Violences à Cologne : nouvelles plaintes, les suspects sont des réfugiés

Violences à Cologne : nouvelles plaintes, les suspects sont des réfugiés

VIOLENCES – Les auteurs des violences de la nuit du Réveillon, à Cologne, sont principalement des "demandeurs d'asile" ou des "immigrés en situation illégale", indique la police..

La police de Cologne indique, samedi, avoir enregistré un total de 379 plaintes pour les violences, notamment des agressions sexuelles envers des femmes, survenues lors de la nuit du Nouvel An.
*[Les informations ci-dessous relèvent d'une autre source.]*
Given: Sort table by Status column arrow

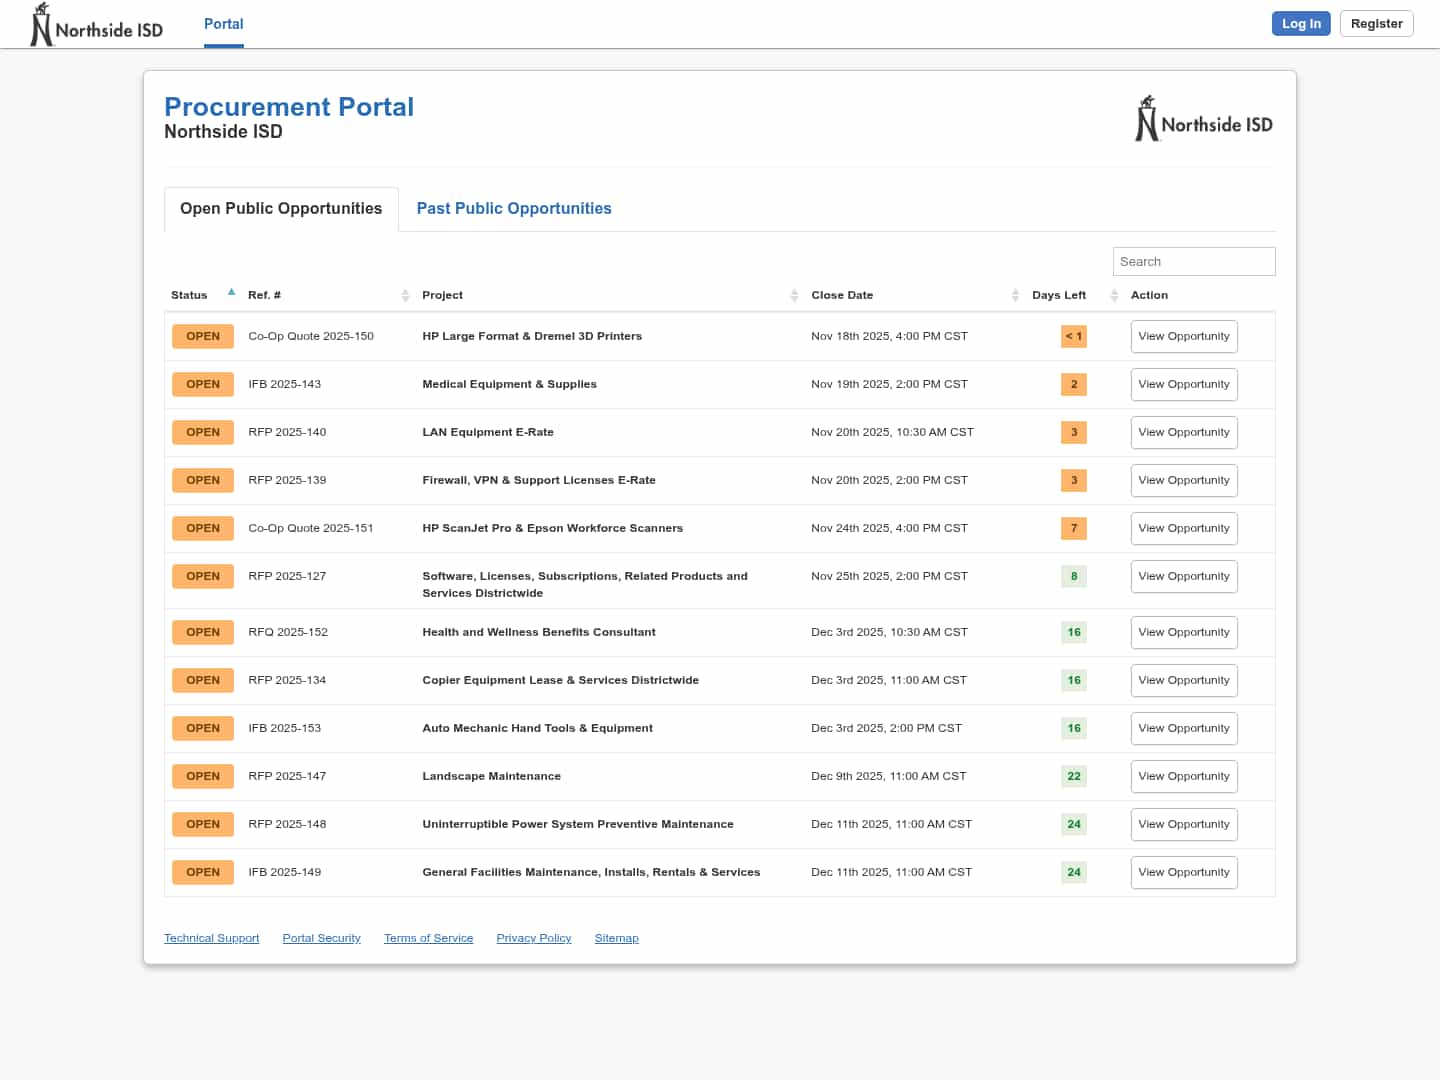Looking at the screenshot, I should pyautogui.click(x=231, y=293).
Les forces de l'ordre ajoutent que la majorité des suspects auteurs des violences sont des "demandeurs d'asile" ou "des immigrés en situation illégale".

La journée de samedi a été marquée par plusieurs manifestations. Tous réagissent aux agressions multiples dont ont été victimes des femmes, dans cette ville de l'ouest de l'Allemagne, dans la nuit du 31 décembre au 1er janvier.

Les sifflets des femmes

Vers midi, une centaine de femmes s'est rassemblée, sur les marches de la cathédrale, pour protester contre les violences du soir de la Saint-Sylvestre. Sur leurs pancartes, on pouvait lire plusieurs slogans dont "Non à la violence contre les femmes, que ce soit à Cologne, à la fête de la bière ou dans la chambre à coucher", ou encore  "Non veut dire non. C’est notre loi. Restez loin de nous." Pour se faire entendre, sifflets et casseroles étaient de sortie.

La manifestation dégénère

Dans l'après-midi, ce sont des partisans d'extrême droite, à l'appel du mouvement islamophobe Pediga, qui ont défilé à Cologne suite aux violences de la nuit du Réveillon. Sur leurs pancartes, un slogan en forme de jeu de mots : "Rapefugees not welcome" ( les réfugiés violeurs ne sont pas les bienvenus) détourne le slogan "refugees are welcome" (les réfugiés sont les bienvenus). Un imposant dispositif policier a été déployé pour encadrer cette manifestation. En fin d'après-midi, des heurts ont éclaté entre forces de l'ordre et manifestants d'extrême-droite. Après avoir reçu des bouteilles et des feux d'artifice, les policeirs ont répliqué avec du gaz lacrymogène et des canons à eau.

En réponse à ce rassemblement, à quelques mètres, s'est tenue une contre-manifestation dénoncant la récupération de Pegida. Environ mille personnes, séparées par un important dispositif policier, a sont candé "Nazis dehors", brandissant des pancartes clamant que "les réfugiés sont les bienvenus".

"Il est inacceptable que Pegida exploite l’horrible violence sexuelle perpétrée ici au Jour de l’An et répande ses conneries racistes", a déclaré une manifestante. Plus de 200 plaintes pour violences sexuelles ont été déposées pour des faits survenus le soir de la Saint-Sylvestre, dont deux viols caractérisés. 32 suspects, dont 22 demandeurs d'asile, ont été identifiés par la police fédérale.